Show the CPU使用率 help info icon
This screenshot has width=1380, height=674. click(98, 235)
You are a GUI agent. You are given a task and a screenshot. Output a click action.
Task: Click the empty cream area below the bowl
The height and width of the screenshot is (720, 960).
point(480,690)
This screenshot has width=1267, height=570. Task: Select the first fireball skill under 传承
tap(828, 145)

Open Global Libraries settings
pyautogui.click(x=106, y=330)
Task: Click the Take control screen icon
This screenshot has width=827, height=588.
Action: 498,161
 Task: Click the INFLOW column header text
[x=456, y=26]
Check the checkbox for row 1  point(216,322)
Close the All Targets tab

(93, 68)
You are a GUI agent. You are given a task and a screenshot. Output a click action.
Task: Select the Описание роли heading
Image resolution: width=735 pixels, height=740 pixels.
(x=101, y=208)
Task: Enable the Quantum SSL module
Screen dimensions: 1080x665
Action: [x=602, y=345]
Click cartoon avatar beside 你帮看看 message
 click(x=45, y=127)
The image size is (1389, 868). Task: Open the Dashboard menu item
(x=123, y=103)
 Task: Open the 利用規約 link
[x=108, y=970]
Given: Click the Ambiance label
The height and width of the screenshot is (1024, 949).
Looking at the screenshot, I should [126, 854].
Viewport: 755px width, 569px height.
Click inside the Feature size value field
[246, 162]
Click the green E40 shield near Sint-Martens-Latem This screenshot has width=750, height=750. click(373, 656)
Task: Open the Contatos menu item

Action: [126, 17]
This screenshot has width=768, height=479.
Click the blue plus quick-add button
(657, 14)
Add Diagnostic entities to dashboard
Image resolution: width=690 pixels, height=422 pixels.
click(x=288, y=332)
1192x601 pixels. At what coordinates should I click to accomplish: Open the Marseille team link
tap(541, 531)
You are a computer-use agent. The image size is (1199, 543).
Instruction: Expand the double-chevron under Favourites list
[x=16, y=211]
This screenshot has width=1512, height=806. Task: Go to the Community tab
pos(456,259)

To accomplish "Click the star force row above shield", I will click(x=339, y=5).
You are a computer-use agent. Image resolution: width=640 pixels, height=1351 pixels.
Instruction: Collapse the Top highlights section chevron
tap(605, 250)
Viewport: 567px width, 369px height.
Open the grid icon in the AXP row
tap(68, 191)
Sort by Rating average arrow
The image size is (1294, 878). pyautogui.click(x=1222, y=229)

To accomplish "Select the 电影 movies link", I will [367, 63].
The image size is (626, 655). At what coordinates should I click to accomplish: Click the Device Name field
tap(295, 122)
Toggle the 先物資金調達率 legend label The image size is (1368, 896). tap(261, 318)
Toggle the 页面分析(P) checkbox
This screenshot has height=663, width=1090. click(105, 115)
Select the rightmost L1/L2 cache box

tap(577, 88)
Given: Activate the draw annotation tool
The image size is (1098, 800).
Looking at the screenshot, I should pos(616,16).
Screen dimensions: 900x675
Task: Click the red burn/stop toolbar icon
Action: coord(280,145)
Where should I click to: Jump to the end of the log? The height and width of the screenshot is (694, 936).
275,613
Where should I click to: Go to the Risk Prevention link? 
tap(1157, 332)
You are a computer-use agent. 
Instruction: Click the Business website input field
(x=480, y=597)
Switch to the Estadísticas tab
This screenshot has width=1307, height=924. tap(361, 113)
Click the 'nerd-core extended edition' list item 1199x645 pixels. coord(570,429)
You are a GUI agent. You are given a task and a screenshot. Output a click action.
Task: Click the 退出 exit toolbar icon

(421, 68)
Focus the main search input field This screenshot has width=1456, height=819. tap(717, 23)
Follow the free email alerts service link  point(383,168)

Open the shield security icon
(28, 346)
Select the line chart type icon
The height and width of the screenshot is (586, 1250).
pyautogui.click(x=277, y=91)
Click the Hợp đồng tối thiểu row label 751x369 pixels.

* * * *

What to produce: Output each entry precisely as given.

Exercise response:
Show the CPU使用率 help info icon
This screenshot has width=1380, height=674. click(98, 235)
You are a GUI agent. You are given a task and a screenshot. Output a click action.
Task: Click the empty cream area below the bowl
The height and width of the screenshot is (720, 960).
point(480,690)
This screenshot has width=1267, height=570. Task: Select the first fireball skill under 传承
tap(828, 145)

Open Global Libraries settings
pyautogui.click(x=106, y=330)
Task: Click the Take control screen icon
This screenshot has width=827, height=588.
Action: 498,161
 Task: Click the INFLOW column header text
[x=456, y=26]
Check the checkbox for row 1  point(216,322)
Close the All Targets tab

(93, 68)
You are a GUI agent. You are given a task and a screenshot. Output a click action.
Task: Select the Описание роли heading
Image resolution: width=735 pixels, height=740 pixels.
(x=101, y=208)
Task: Enable the Quantum SSL module
Screen dimensions: 1080x665
Action: [x=602, y=345]
Click cartoon avatar beside 你帮看看 message
 click(x=45, y=127)
The image size is (1389, 868). Task: Open the Dashboard menu item
(x=123, y=103)
 Task: Open the 利用規約 link
[x=108, y=970]
Given: Click the Ambiance label
The height and width of the screenshot is (1024, 949).
Looking at the screenshot, I should [126, 854].
Viewport: 755px width, 569px height.
Click inside the Feature size value field
[246, 162]
Click the green E40 shield near Sint-Martens-Latem This screenshot has width=750, height=750. click(373, 656)
Task: Open the Contatos menu item

Action: [126, 17]
This screenshot has width=768, height=479.
Click the blue plus quick-add button
(657, 14)
Add Diagnostic entities to dashboard
Image resolution: width=690 pixels, height=422 pixels.
click(x=288, y=332)
1192x601 pixels. At what coordinates should I click to accomplish: Open the Marseille team link
tap(541, 531)
You are a computer-use agent. The image size is (1199, 543).
Instruction: Expand the double-chevron under Favourites list
[x=16, y=211]
This screenshot has width=1512, height=806. Task: Go to the Community tab
pos(456,259)

To accomplish "Click the star force row above shield", I will click(x=339, y=5).
You are a computer-use agent. Image resolution: width=640 pixels, height=1351 pixels.
Instruction: Collapse the Top highlights section chevron
tap(605, 250)
Viewport: 567px width, 369px height.
Open the grid icon in the AXP row
tap(68, 191)
Sort by Rating average arrow
The image size is (1294, 878). pyautogui.click(x=1222, y=229)

To accomplish "Select the 电影 movies link", I will [367, 63].
The image size is (626, 655). At what coordinates should I click to accomplish: Click the Device Name field
tap(295, 122)
Toggle the 先物資金調達率 legend label The image size is (1368, 896). tap(261, 318)
Toggle the 页面分析(P) checkbox
This screenshot has height=663, width=1090. click(105, 115)
Select the rightmost L1/L2 cache box

tap(577, 88)
Given: Activate the draw annotation tool
The image size is (1098, 800).
Looking at the screenshot, I should pos(616,16).
Screen dimensions: 900x675
Task: Click the red burn/stop toolbar icon
Action: coord(280,145)
Where should I click to: Jump to the end of the log? The height and width of the screenshot is (694, 936).
275,613
Where should I click to: Go to the Risk Prevention link? 
tap(1157, 332)
You are a computer-use agent. 
Instruction: Click the Business website input field
(x=480, y=597)
Switch to the Estadísticas tab
This screenshot has width=1307, height=924. tap(361, 113)
Click the 'nerd-core extended edition' list item 1199x645 pixels. coord(570,429)
You are a GUI agent. You are given a task and a screenshot. Output a click action.
Task: Click the 退出 exit toolbar icon

(421, 68)
Focus the main search input field This screenshot has width=1456, height=819. tap(717, 23)
Follow the free email alerts service link  point(383,168)

Open the shield security icon
(28, 346)
Select the line chart type icon
The height and width of the screenshot is (586, 1250).
pyautogui.click(x=277, y=91)
Click the Hợp đồng tối thiểu row label 751x369 pixels.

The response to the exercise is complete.